> _Set problem_:
Quote the lines of the listing below word for word, starting at the line that contains "Click Vernon Tigers' 18 points value" and ending at the line that contains "This screenshot has width=1286, height=857.", including both of those lines.

> _Data for processing_:

[BEGIN]

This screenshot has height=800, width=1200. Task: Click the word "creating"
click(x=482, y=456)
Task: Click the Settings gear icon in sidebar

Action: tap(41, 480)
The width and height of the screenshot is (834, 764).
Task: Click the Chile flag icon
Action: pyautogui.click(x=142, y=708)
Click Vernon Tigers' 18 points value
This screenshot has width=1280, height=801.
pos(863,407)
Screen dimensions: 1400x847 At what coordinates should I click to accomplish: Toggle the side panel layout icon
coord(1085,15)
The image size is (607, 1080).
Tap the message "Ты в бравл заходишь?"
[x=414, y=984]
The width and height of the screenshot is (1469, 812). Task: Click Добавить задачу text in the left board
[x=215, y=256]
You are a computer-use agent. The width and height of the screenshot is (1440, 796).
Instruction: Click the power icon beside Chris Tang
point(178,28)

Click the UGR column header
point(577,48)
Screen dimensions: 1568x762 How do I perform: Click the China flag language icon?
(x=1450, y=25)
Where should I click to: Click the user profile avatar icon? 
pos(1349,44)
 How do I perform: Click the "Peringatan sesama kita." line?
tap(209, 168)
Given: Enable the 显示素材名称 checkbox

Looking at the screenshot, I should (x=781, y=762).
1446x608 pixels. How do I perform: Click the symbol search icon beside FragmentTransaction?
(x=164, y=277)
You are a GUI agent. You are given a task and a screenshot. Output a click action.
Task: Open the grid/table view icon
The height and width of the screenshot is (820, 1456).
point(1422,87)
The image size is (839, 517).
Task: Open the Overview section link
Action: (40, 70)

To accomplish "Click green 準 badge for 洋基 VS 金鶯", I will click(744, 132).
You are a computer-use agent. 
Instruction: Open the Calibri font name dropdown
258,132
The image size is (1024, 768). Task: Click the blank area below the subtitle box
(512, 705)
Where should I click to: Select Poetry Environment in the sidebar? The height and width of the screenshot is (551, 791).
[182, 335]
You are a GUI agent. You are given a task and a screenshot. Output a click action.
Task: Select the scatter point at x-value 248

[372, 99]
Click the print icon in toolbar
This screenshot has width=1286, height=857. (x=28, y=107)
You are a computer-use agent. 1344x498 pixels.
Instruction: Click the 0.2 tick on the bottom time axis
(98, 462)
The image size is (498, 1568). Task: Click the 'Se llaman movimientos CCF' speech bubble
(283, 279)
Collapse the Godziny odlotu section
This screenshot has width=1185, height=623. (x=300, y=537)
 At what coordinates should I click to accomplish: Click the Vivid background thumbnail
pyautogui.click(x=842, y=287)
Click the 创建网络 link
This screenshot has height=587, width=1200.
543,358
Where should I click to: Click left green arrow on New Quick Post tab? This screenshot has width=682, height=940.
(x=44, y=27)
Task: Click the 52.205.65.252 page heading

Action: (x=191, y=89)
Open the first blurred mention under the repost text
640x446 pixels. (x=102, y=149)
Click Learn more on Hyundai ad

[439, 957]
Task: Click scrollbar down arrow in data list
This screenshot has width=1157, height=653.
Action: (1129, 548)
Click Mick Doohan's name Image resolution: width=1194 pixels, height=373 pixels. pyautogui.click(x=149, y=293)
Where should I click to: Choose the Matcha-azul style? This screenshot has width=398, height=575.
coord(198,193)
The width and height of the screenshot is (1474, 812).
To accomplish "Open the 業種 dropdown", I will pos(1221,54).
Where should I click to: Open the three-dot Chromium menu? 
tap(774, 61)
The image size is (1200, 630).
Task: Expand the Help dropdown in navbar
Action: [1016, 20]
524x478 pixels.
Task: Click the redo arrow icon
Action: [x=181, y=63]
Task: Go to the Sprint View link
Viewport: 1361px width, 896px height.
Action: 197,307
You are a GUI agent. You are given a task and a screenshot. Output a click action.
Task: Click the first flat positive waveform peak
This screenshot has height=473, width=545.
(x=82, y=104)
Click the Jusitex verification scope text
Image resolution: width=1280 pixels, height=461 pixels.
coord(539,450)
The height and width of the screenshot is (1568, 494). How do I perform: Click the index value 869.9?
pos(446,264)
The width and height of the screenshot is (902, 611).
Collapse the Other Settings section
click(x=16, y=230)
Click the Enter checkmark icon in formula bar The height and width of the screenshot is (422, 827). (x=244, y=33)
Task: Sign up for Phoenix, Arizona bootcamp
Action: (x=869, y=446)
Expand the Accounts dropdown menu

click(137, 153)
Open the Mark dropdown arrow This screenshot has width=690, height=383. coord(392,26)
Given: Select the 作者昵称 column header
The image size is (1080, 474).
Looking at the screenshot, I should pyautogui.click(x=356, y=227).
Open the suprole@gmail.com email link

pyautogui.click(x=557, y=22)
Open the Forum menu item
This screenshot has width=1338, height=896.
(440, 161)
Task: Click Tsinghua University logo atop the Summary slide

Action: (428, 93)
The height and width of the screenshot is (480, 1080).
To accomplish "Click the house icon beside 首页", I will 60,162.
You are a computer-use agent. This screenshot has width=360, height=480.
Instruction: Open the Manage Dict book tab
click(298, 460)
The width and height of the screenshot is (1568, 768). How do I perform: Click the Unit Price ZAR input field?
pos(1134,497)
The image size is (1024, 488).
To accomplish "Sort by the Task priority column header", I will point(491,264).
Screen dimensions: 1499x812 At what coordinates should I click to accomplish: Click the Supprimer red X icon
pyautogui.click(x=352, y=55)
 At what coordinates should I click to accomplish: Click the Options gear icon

[END]

> _Written reply_:
Click Vernon Tigers' 18 points value
This screenshot has width=1280, height=801.
pos(863,407)
Screen dimensions: 1400x847 At what coordinates should I click to accomplish: Toggle the side panel layout icon
coord(1085,15)
The image size is (607, 1080).
Tap the message "Ты в бравл заходишь?"
[x=414, y=984]
The width and height of the screenshot is (1469, 812). Task: Click Добавить задачу text in the left board
[x=215, y=256]
You are a computer-use agent. The width and height of the screenshot is (1440, 796).
Instruction: Click the power icon beside Chris Tang
point(178,28)

Click the UGR column header
point(577,48)
Screen dimensions: 1568x762 How do I perform: Click the China flag language icon?
(x=1450, y=25)
Where should I click to: Click the user profile avatar icon? 
pos(1349,44)
 How do I perform: Click the "Peringatan sesama kita." line?
tap(209, 168)
Given: Enable the 显示素材名称 checkbox

Looking at the screenshot, I should (x=781, y=762).
1446x608 pixels. How do I perform: Click the symbol search icon beside FragmentTransaction?
(x=164, y=277)
You are a GUI agent. You are given a task and a screenshot. Output a click action.
Task: Open the grid/table view icon
The height and width of the screenshot is (820, 1456).
point(1422,87)
The image size is (839, 517).
Task: Open the Overview section link
Action: (40, 70)

To accomplish "Click green 準 badge for 洋基 VS 金鶯", I will click(744, 132).
You are a computer-use agent. 
Instruction: Open the Calibri font name dropdown
258,132
The image size is (1024, 768). Task: Click the blank area below the subtitle box
(512, 705)
Where should I click to: Select Poetry Environment in the sidebar? The height and width of the screenshot is (551, 791).
[182, 335]
You are a GUI agent. You are given a task and a screenshot. Output a click action.
Task: Select the scatter point at x-value 248

[372, 99]
Click the print icon in toolbar
This screenshot has width=1286, height=857. (x=28, y=107)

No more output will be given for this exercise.